I tried to warm the honey in the jars, but again, back to granulation in short order. I had a number of questions from customers who wondered why it was granulating and I told them they had to eat it faster...most of them got that joke.

I was told, that if I heated the honey sufficient to dissolve ALL the sugar crystals, the honey might last longer, but if any microscopic crystals remain, the crystals kick-start the granulation process to commence all over again. But I don't like to over heat my honey, so I was in a fix. I pondered feeding it back to the bees.

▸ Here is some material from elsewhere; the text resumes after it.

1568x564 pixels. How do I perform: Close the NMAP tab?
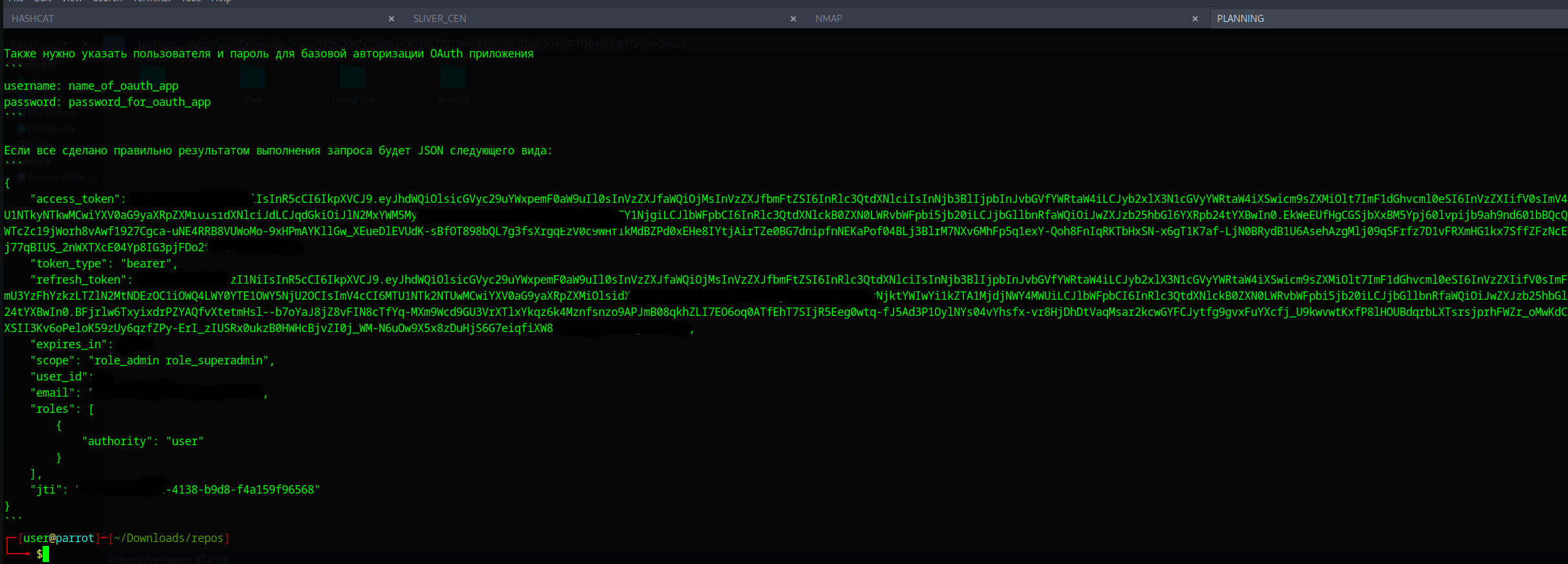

Finally, I gave up and soaked off my labels, replacing them with a new label I created calling my honey "Spoon Honey--honey you eat with a spoon." Below this large-print title was smaller type that explained this honey was a special blend of granulated honey that will not run off your bread and conveniently spreads like butter. Customers bought it...and bought my honey, exclaiming, "Why, I've never heard of spoon honey."

Grant
Jackson, MO


----------



## sqkcrk (Dec 10, 2005)

You did nothing wrong. Some honeys crystalize sooner than others. I have noticed that many of my buckets of honey are crystalizing sooner this year than last year. My first thought was that I had not heated it enough during the extracting and bucketing process.


----------



## Michael Palmer (Dec 29, 2006)

Grant said:


> Finally, I gave up and soaked off my labels, replacing them with a new label I created calling my honey "Spoon Honey--honey you eat with a spoon." Below this large-print title was smaller type that explained this honey was a special blend of granulated honey that will not run off your bread and conveniently spreads like butter. Customers bought it...and bought my honey, exclaiming, "Why, I've never heard of spoon honey."
> 
> Grant
> Jackson, MO


Spoon Honey indeed
I do so enjoy your stories Grant. Thanks


----------